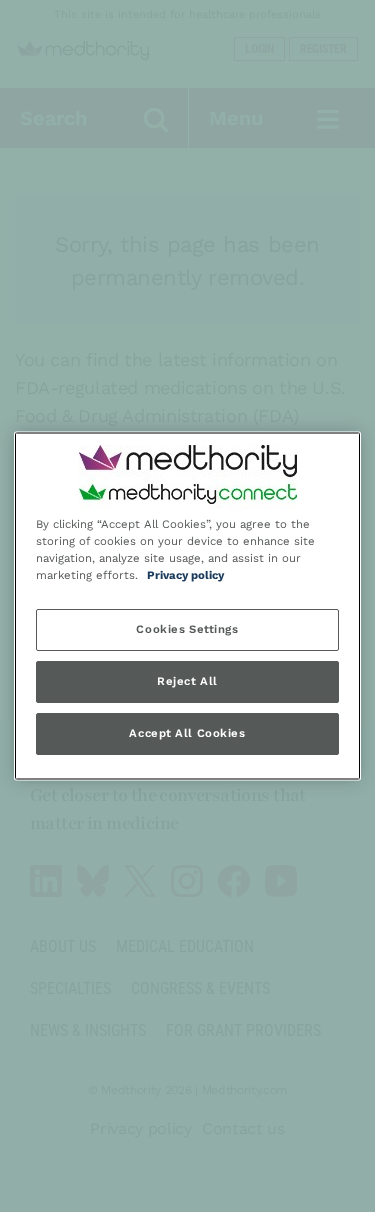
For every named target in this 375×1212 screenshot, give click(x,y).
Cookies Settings (187, 630)
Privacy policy (185, 576)
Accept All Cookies (187, 734)
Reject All (187, 682)
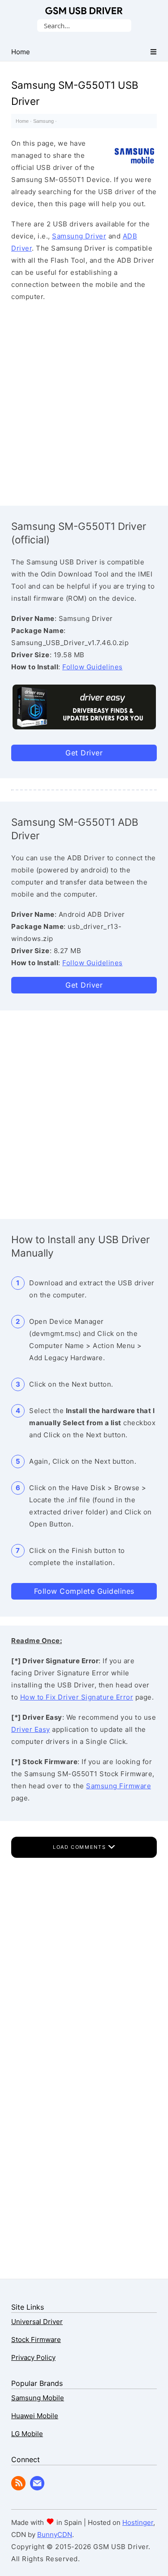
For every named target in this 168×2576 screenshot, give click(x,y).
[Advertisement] (84, 401)
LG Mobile (27, 2433)
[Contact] (37, 2488)
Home (22, 121)
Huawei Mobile (34, 2415)
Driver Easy (30, 1729)
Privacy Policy (33, 2357)
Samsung (43, 121)
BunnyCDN (54, 2534)
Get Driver (84, 752)
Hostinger (137, 2522)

= = = = = = =

→ What needs to be done
For every line of the records that includes the string "this", add one to a tally; the answer is that tally alone.

→ Expected answer
2